[DAFTAR TUGAS]:
1. Terjemahkan ke dalam bahasa Inggris kalimat berikut dari teks tentang dukungan bagi Gubernur Lampung sebagai calon ketua KONI Lampung: "Salah satu contoh, Gubernur Lampung saat ini akan membangun pusat olahraga (Sport Center)."
2. Teruskan teks tentang dukungan bagi Gubernur Lampung sebagai calon ketua KONI Lampung, dimulai setelah kalimat terakhirnya.

[KUTIPAN TEKS]:
· · · · · · ·
Oleh: Lamsihar Sinaga SH*
Like or dislike harus dikesampingkan dalam menegakkan peraturan. Hal ini berkaitan adanya keinginan dan dukungan sejumlah pihak terhadap Gubernur Lampung Arinal Djunadi untuk menjadi Ketua Komite Olahraga Nasional Indonesia (KONI) Provinsi Lampung.
Tak bisa dipungkiri, banyaknya dukungan terhadap Gubernur Lampung Arinal Djunaidi untuk didaulat sebagai ketua KONI Lampung tak lepas dari yang dirasakan masyarakat, atas keberhasilan beliau membangun Provinsi Lampung dalam segala aspek pembangunan.
Dari beberapa sumber media, terungkap bahwa kesediaan Arinal Djunadi mencalonkan diri sebagai ketua KONI Lampung, bukan didasari atas keinginan pribadi, namun karena adanya permintaan dari banyak pihak, di antaranya dari pengurus KONI Kabupaten/Kota maupun para pengurus cabang olahraga.
Dukungan ini tak lepas dari kepedulian Arinal Djunadi yang sangat respek memajukan dunia olahraga di Bumi Rua Jurai ini. Salah satu contoh, Gubernur Lampung saat ini akan membangun pusat olahraga (Sport Center).
· · · · · · ·
[CUPLIKAN KUMPULAN DATA]:
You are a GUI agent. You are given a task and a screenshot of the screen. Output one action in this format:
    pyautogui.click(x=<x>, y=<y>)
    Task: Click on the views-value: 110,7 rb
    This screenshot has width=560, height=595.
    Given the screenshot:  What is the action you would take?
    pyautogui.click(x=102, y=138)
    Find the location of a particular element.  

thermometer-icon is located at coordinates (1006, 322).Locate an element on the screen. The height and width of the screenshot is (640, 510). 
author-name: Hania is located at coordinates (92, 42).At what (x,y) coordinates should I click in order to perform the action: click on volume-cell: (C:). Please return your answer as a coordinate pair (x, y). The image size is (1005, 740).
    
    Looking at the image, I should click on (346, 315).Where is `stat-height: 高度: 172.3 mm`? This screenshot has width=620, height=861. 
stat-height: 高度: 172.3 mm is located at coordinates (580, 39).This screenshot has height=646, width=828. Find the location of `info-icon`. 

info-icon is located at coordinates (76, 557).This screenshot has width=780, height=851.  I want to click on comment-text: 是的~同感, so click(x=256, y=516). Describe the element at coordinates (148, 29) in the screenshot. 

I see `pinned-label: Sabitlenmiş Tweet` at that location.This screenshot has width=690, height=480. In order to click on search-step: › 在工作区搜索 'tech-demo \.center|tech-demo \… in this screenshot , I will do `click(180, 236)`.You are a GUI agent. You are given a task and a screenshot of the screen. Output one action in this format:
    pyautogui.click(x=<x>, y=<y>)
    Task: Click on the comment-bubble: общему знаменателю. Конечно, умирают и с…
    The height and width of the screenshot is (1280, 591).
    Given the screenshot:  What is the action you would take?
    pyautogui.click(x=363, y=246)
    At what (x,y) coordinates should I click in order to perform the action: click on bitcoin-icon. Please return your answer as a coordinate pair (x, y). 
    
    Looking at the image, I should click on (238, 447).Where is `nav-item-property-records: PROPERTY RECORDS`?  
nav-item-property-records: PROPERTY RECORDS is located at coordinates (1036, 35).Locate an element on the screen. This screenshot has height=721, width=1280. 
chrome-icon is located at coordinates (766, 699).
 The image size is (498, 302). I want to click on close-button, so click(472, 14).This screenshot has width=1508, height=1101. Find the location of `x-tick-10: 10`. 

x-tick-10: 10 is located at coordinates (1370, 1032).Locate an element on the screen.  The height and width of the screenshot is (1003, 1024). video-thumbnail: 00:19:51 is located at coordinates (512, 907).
· · · · · · ·
[DAFTAR JAWABAN]:
1. As one example, the Governor of Lampung is now going to build a sports center (Sport Center).

2.
Dukungan tersebut patut kita apresiasi. Tetapi, seyogyanya kita harus memahami, alangkah mirisnya ketika kita terkesan melakukan pelanggaran atas peraturan yang ada. Ketika ada sejumlah pihak menyatakan, bahwa rangkap jabatan Gubernur tidak menyalahi aturan, karena UU Nomor 3 Tahun 2005 pada pasal 40 menyatakan bahwa Pengurus Komite Olahraga Nasional, Komite Olahraga Provinsi dan Komite Olahraga Kabupaten/ Kota bersifat Mandiri dan tidak terikat dengan kegiatan jabatan struktural dan jabatan Publik.
Telah dicabut dengan terbitnya UU yang terbaru yakni UU Nomor 11 Tahun 2022 tentang Keolahragaan. Yang mana berdasarkan UU terbaru ini, menyatakan pada pasal 41 bahwa pengurus Komite Olahraga Nasional, Komite Olahraga Provinsi dan Komite Olahraga Kabupaten/Kota bersifat Mandiri, memiliki kompetensi di bidang keolahragaan dan dipilih oleh masyarakat sesuai dengan ketentuan perundang-undangan.
Tidak adanya kalimat yang menyatakan jabatan struktural dan jabatan publik pada pasal 41 tersebut, hal inilah yang mungkin menjadi landasan beberapa pihak sehingga menyatakan tidak melanggar aturan jika Gubernur rangkap jabatan.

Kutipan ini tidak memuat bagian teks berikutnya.